Total RNA was isolated using the PicoPure RNA Isolation kit (Life Technologies) and used to generate first strand cDNA using the iScript cDNA Synthesis Kit (Bio-Rad). Relative gene expression levels were determined using the TaqMan Fast Universal PCR Master Mix (Applied Biosystems) and the FAM-labeled TaqMan probes listed in Supplementary Tables 1 and 2. For the analysis of gene expression in normal tissue samples (n = 48), TissueScan™ Normal Tissue cDNA Array (OriGene Technologies) was used in the qPCR analyses. The heat map was generated using the DataAssist software (Life Technologies). For each sample shown in the heat map, the middle expression level is set as the median of all of the ΔCT values from all assays for that sample. Data points for a given sample can only be compared relative to other data points for that sample.

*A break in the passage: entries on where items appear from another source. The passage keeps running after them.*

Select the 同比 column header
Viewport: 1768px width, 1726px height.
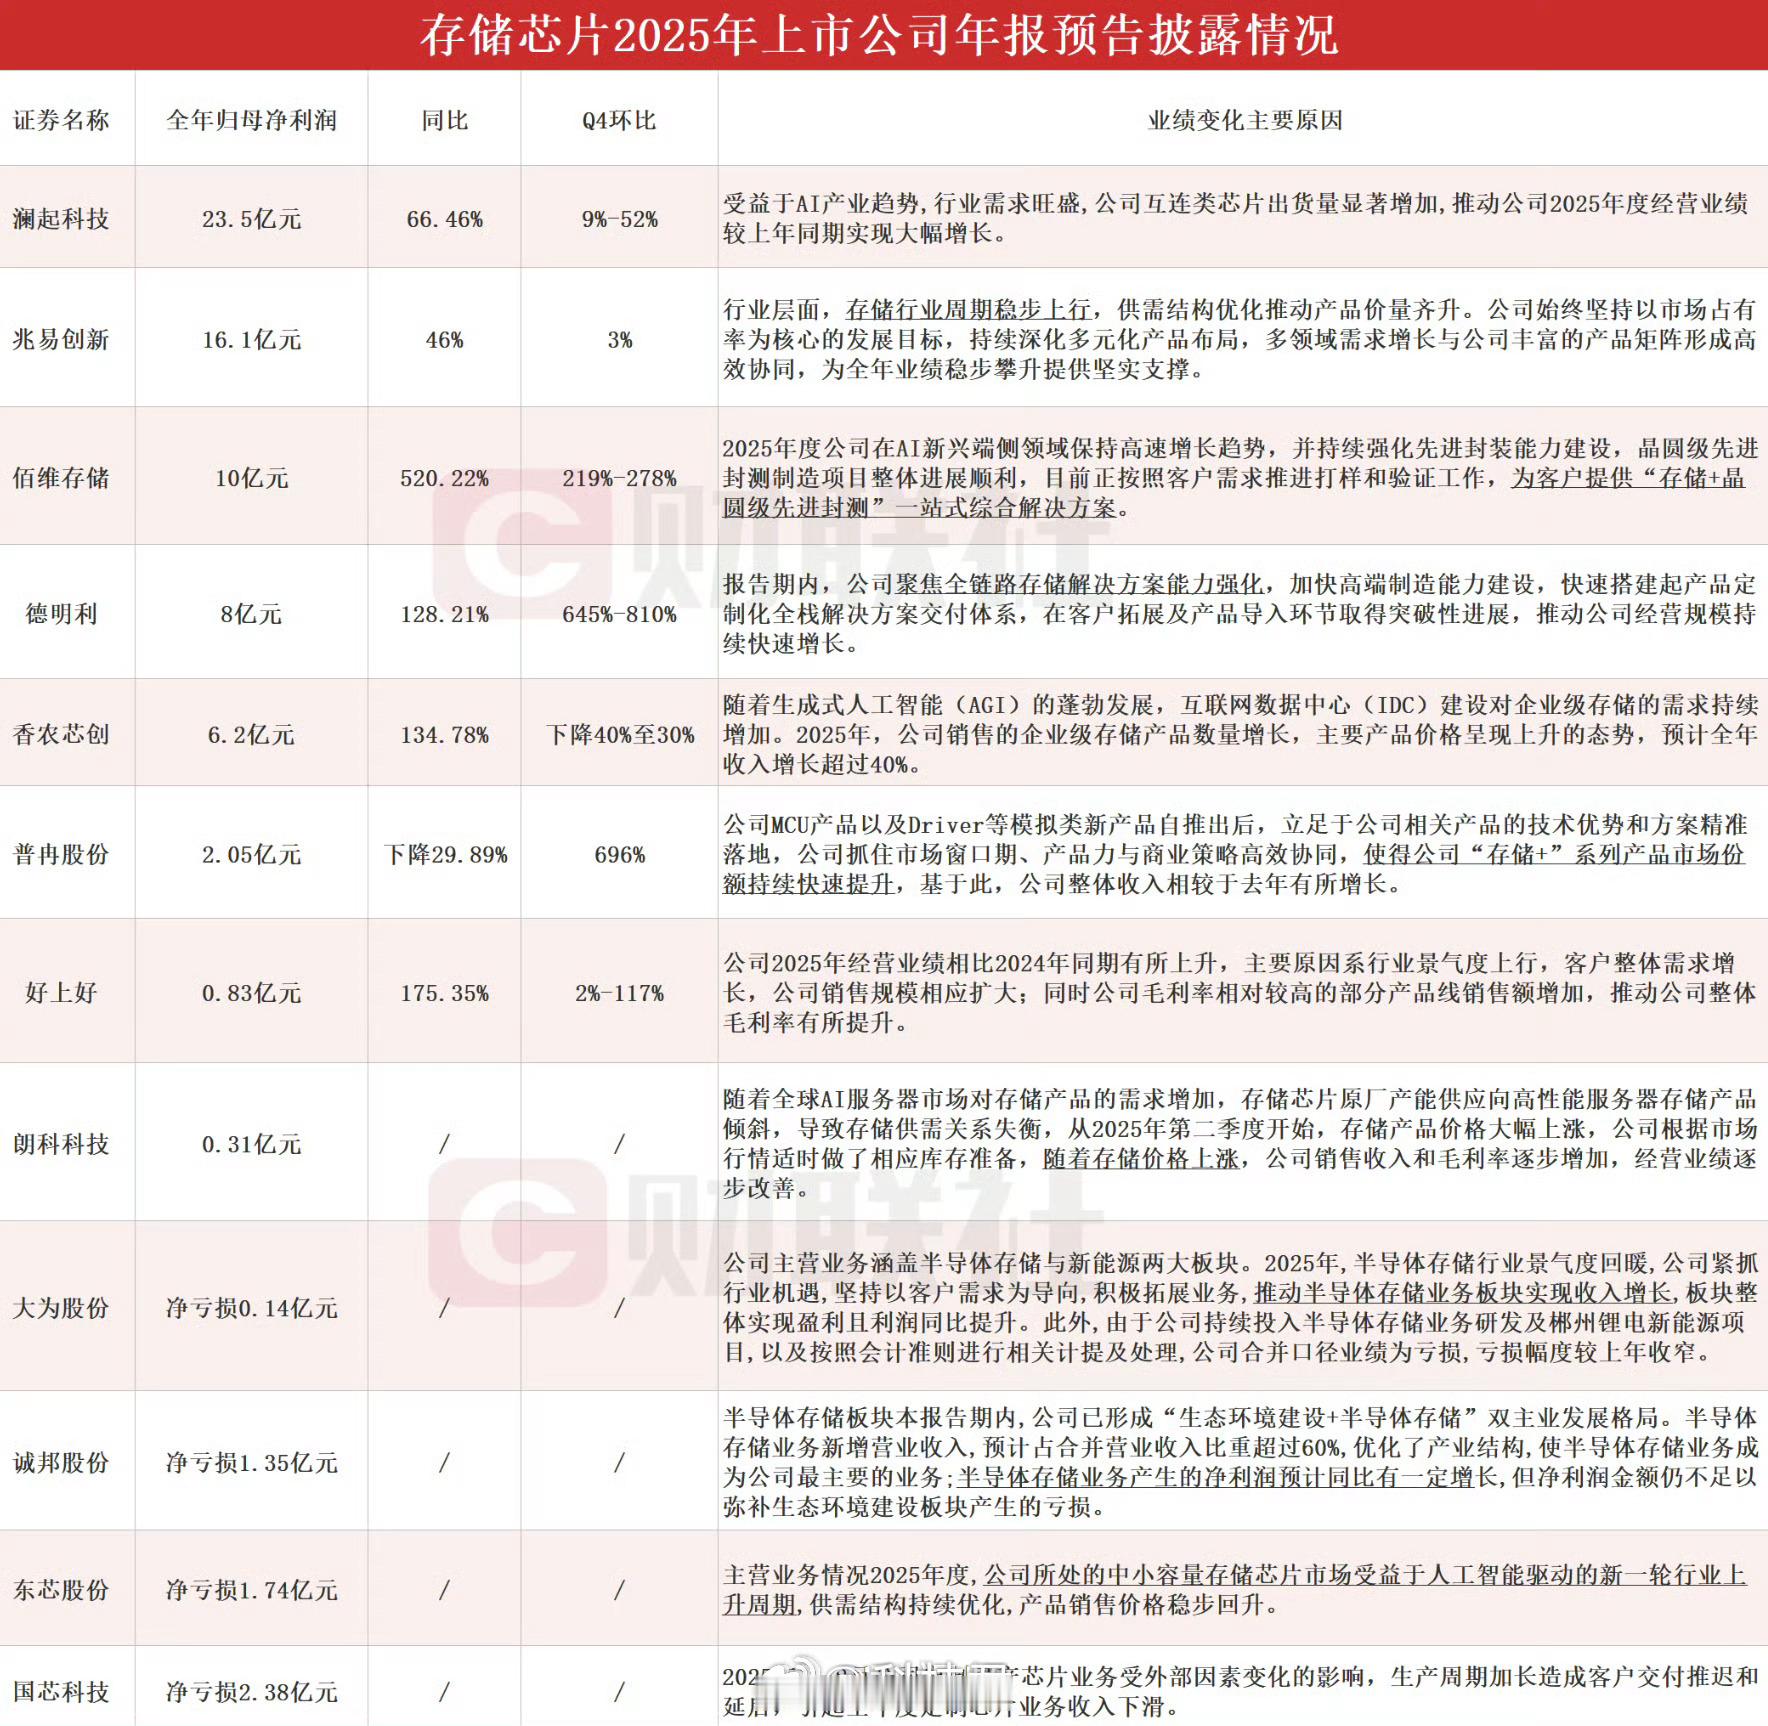point(444,117)
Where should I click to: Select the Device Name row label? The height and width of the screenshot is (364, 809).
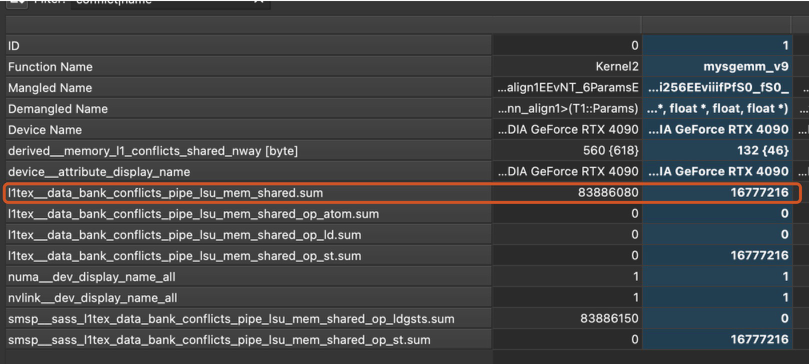point(45,130)
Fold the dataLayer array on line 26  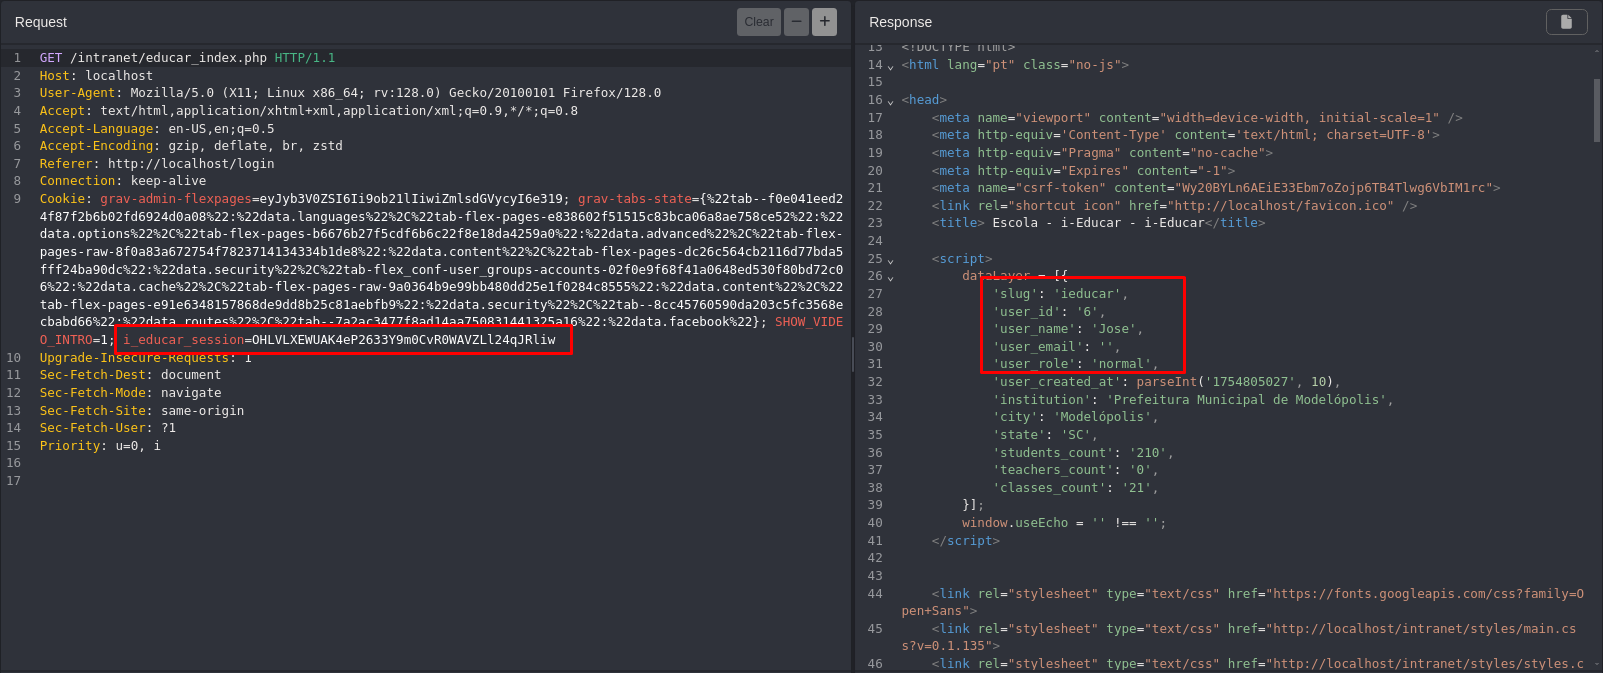890,277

Immunofluorescence staining

Cells were fixed using 4% v/v paraformaldehyde (Alfa Aesar), washed three times with PBS containing 0.2% v/v Tween (PBST) (Fisher Scientific) and permeablized using 0.15% v/v TritonX-100 (Sigma-Aldrich) in PBS for 1 hr at 25°C. After permeabilization, cells were blocked with 1% v/v BSA (Invitrogen) in PBST (PBSTB) (Fisher Scientific) for 30 min at 25°C. After gentle removal of PBSTB, cells were incubated with primary antibody in PBSTB overnight at 4°C. The primary antibodies TRA-1-60, TRA-1-81, SSEA4 and CD30 were from BD Biosciences, β-III Tubulin and Foxa2 were from R&D Systems, AFP was from Dako, α-Smooth Muscle Actin was from Sigma, Oct4 was from Santa Cruz and Nanog from Abcam. After the overnight incubation, cells were washed three times with PBST and stained with secondary antibody (Life Technologies) diluted 1:200 in PBSTB for 1 hr at 25°C. The cells were washed three times in PBST and stained with Hoechst dye or DAPI (Life Technologies).

Differentiation

To initiate differentiation, hiPSC were cultured in suspension in hiPSC medium without FGF. The formed EBs were transferred to Matrigel-coated plate and cultured in differentiation media for 2 weeks. Medium was changed every other day until cells were fixed and immunestained with indicated antibodies.

Teratoma formation

iPSCs were dissociated into single cells using Accutase and 3 million cells were mixed in 100 uL SMC4 supplemented medium and 100 uL Matrigel and injected subcutaneously into NOD/SCID/γnull mice. After six weeks, teratomas were harvested from mice and were immediately embedded in OCT and immersed in liquid nitrogen until complete OCT solidification (about 30–40 seconds), then promptly removed and stored in dry ice until further processing. Frozen samples were sectioned with a LEICA CM1900UV cryostat. At least 5 sections (5 um thickness) were obtained from different regions of each sample and every section was collected on superfrost/plus slides (Fisherbrand). Immediately after section collection, each slide was immersed in fixative (4% paraformaldehyde in 0.1 M phosphate buffer for 15 minutes). Staining was performed according to gold standard Harris' Hematoxylin & Eosin protocol (from Polysciences, Inc) and Cytoseal 60 was used as mounting medium. All sections were examined, interpreted and photographed using a Nikon Eclipse TS100 microscope equipped with a Nikon DS-Fi1 camera.

Karyotype analysis

Cytogenetic analysis was performed on twenty G-banded metaphase cells by WiCell Research Institute (Madison, WI).

Statistical analysis

Student's t test (two-tailed distribution) was used to calculate p-values. StepOne Software v2.2 (Life Technologies) was used to determine RQ minimum and maximum values (error bars).